La bioluminescence est également un bon système de communication, notamment chez les bactéries. Ces dernières régulent la densité de population par quorum sensing. Il s’agit d’un échange de nombreux signaux chimiques permettant d’avertir les autres. Lorsque la population devient trop dense à certains endroits de la surface qu’elles ont colonisés, l’expression du gène de la bioluminescence est activée afin d’avertir les autres plus loin.

La raison la plus simple de l’apparition de la bioluminescence au cours de l’évolution reste le fait de pouvoir s’éclairer dans les profondeurs abyssales, comme la baudroie des Abysses.
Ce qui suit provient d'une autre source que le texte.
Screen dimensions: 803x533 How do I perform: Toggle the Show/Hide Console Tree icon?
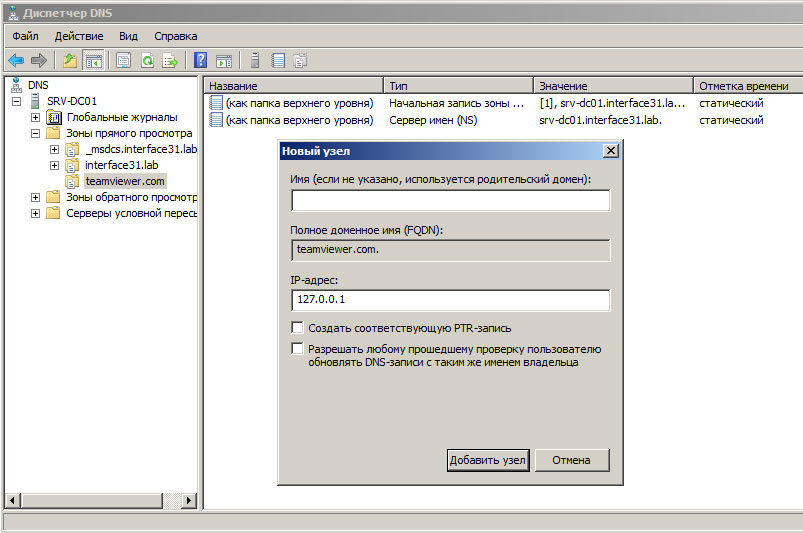point(93,60)
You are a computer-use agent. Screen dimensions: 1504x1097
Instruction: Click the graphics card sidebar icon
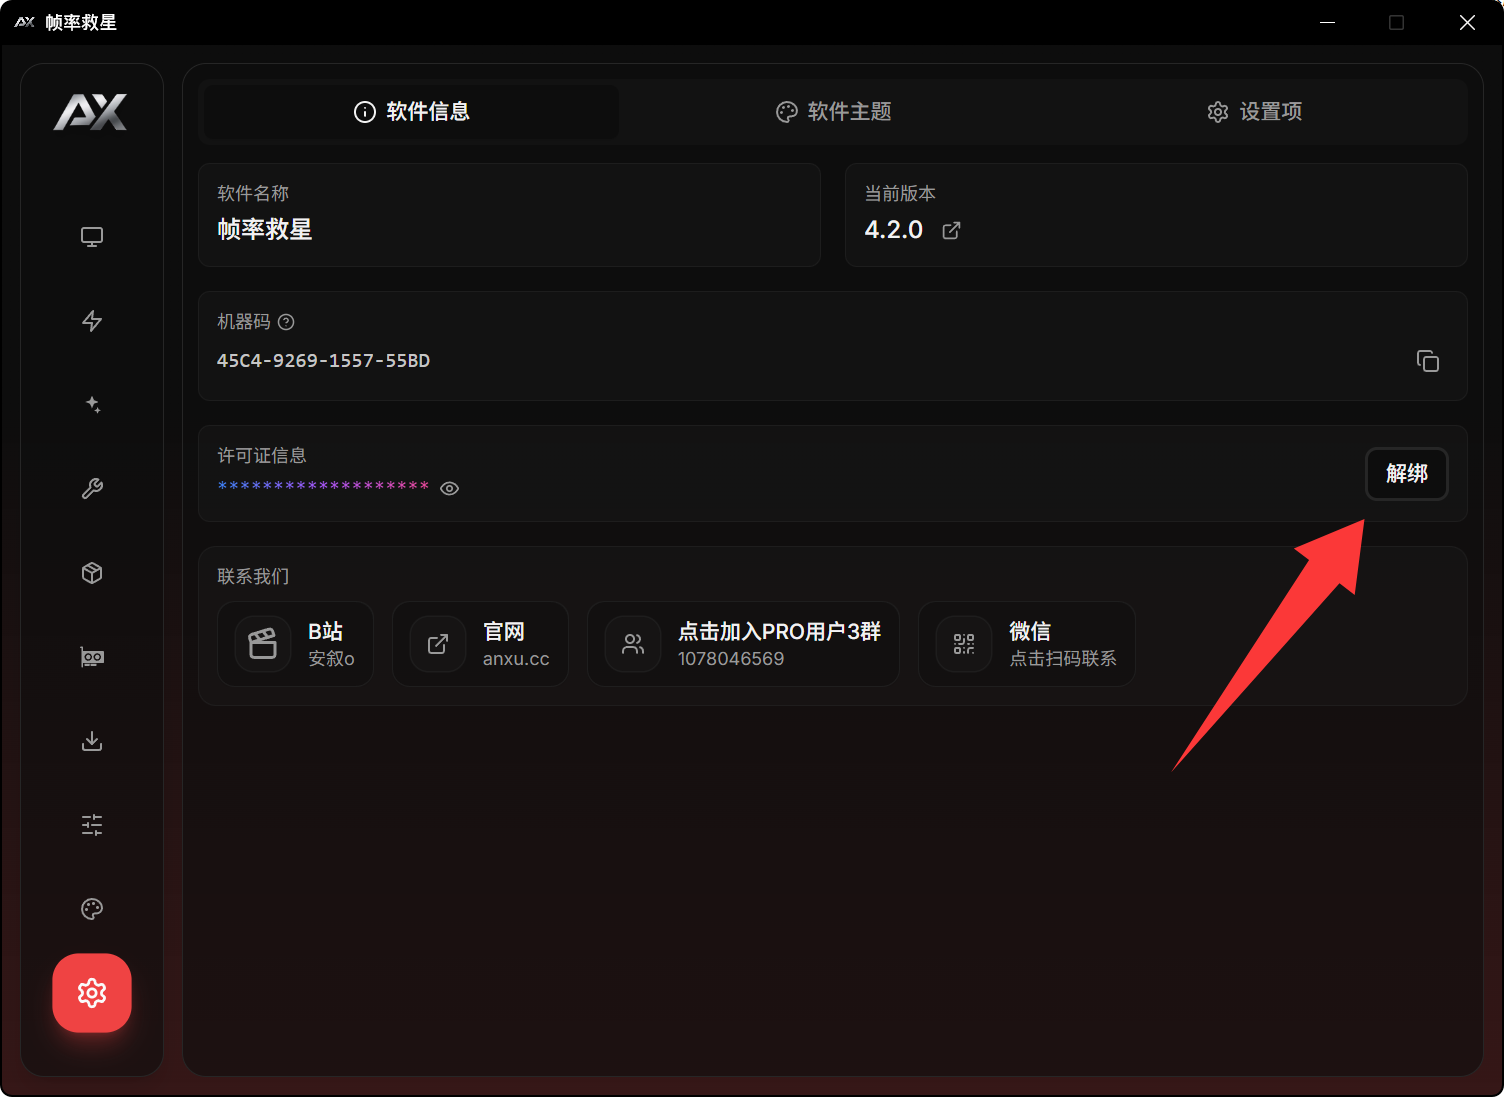tap(92, 657)
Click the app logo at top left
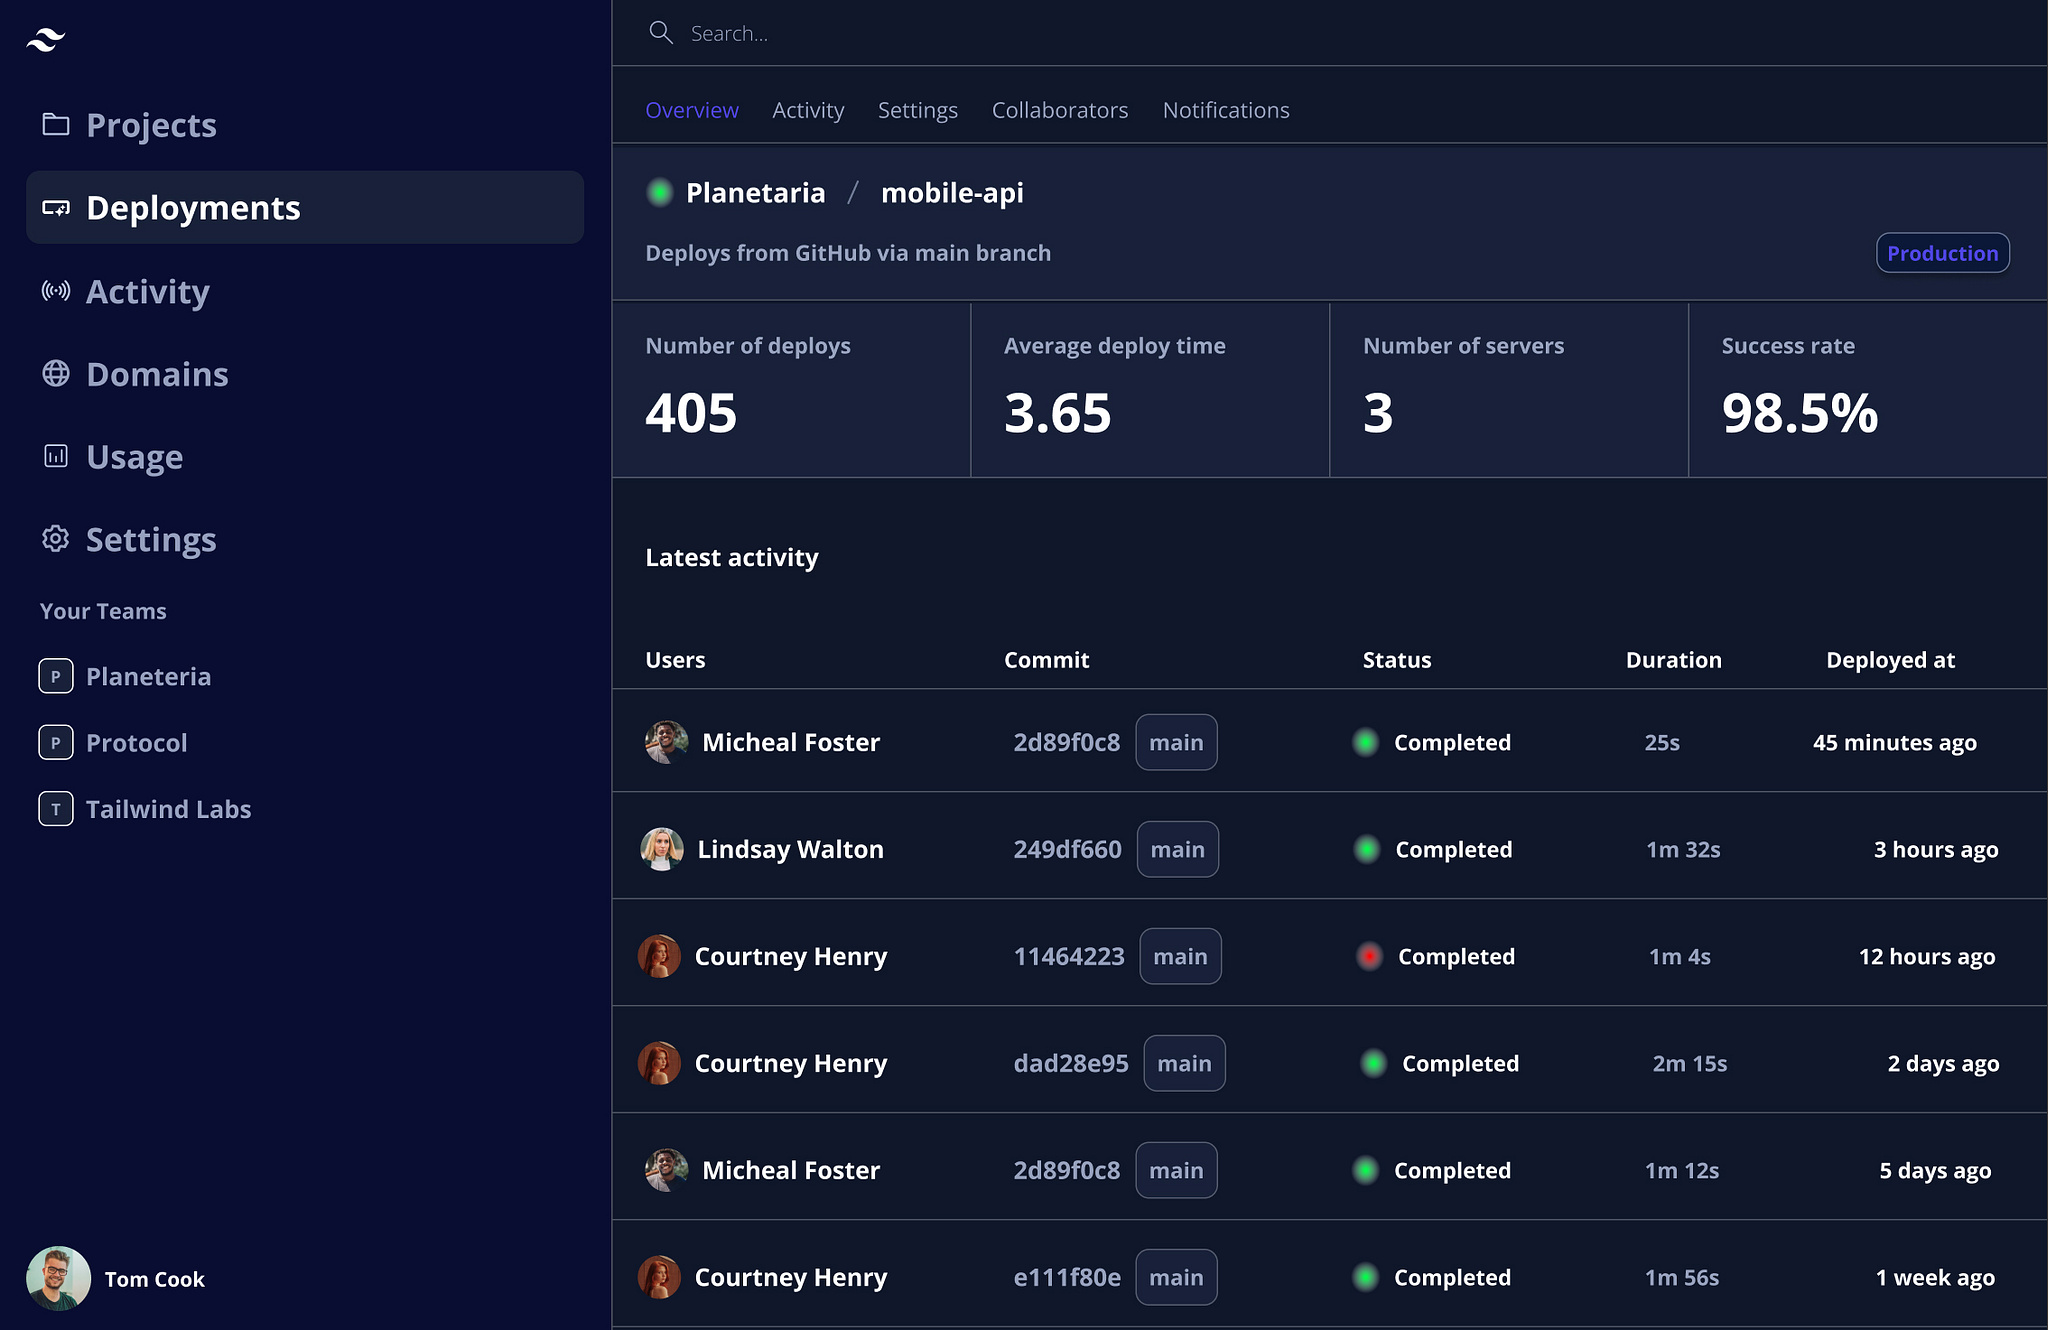This screenshot has width=2048, height=1330. pyautogui.click(x=44, y=40)
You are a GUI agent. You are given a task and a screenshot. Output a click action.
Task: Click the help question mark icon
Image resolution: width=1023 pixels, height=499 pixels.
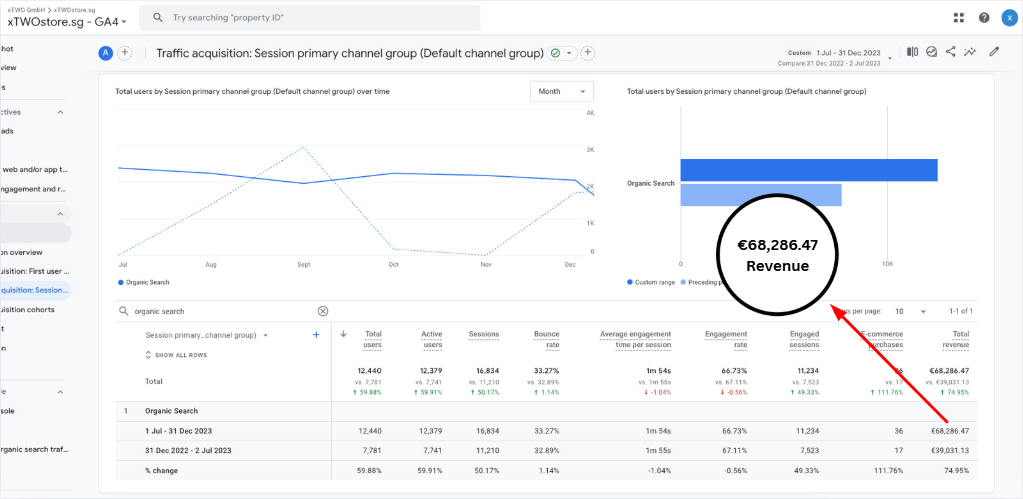click(x=984, y=18)
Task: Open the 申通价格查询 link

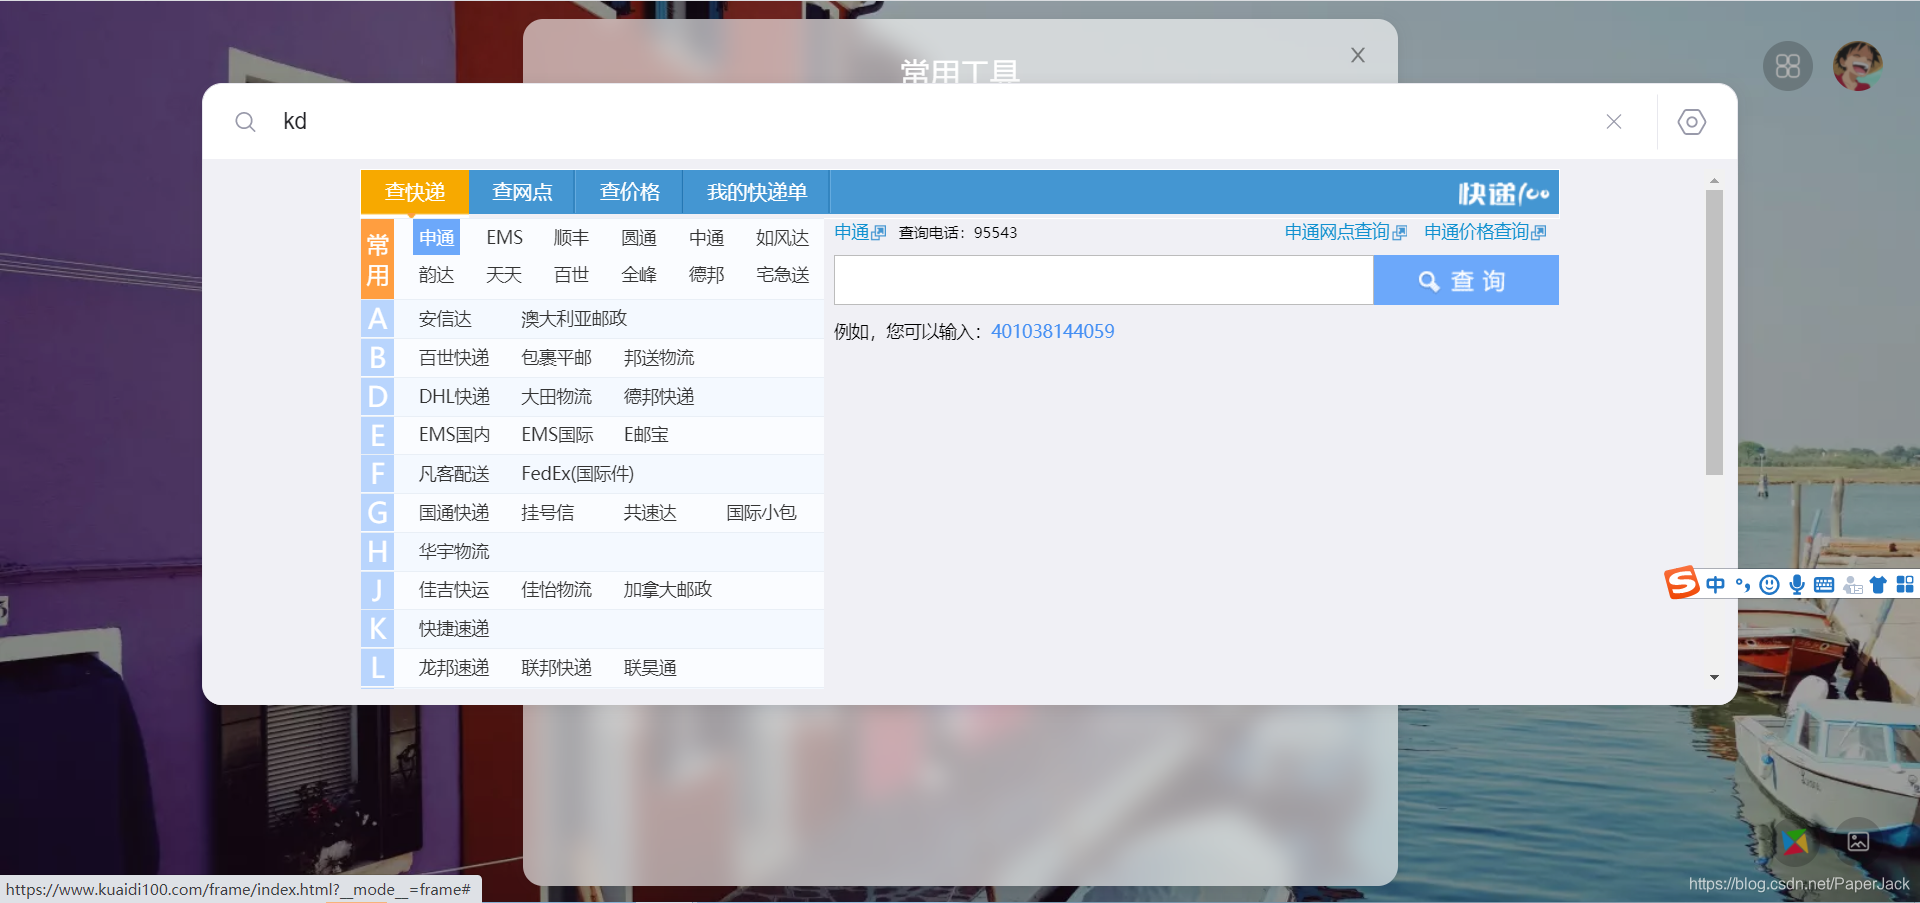Action: 1477,231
De nombreuses créatures marines vivent à une profondeur que la lumière n’atteint plus.



Une source d’inspiration

Les bactéries lumineuses Photobacterium et Vibrio ont permis d’isoler le gène codant pour la luciférase. Elle est utilisée comme un gène marqueur, appelé lux. C’est-à-dire qu’il est inséré à l’intérieur d’un génome et lorsque le gène est activé, il est exprimé et il y aura expression de lumière. Ce gène lux a été introduit dans une bactérie, Pseudomonas fluorescens. Lorsque celle-ci est en présence de polluants, elle émet désormais une lumière bleue. Elle est utilisée pour déterminer la pollution chimique d’un milieu. L’isolement d’un gène marqueur permettant de tracer la production de protéines par expression lumineuse est couramment utilisé dans la recherche.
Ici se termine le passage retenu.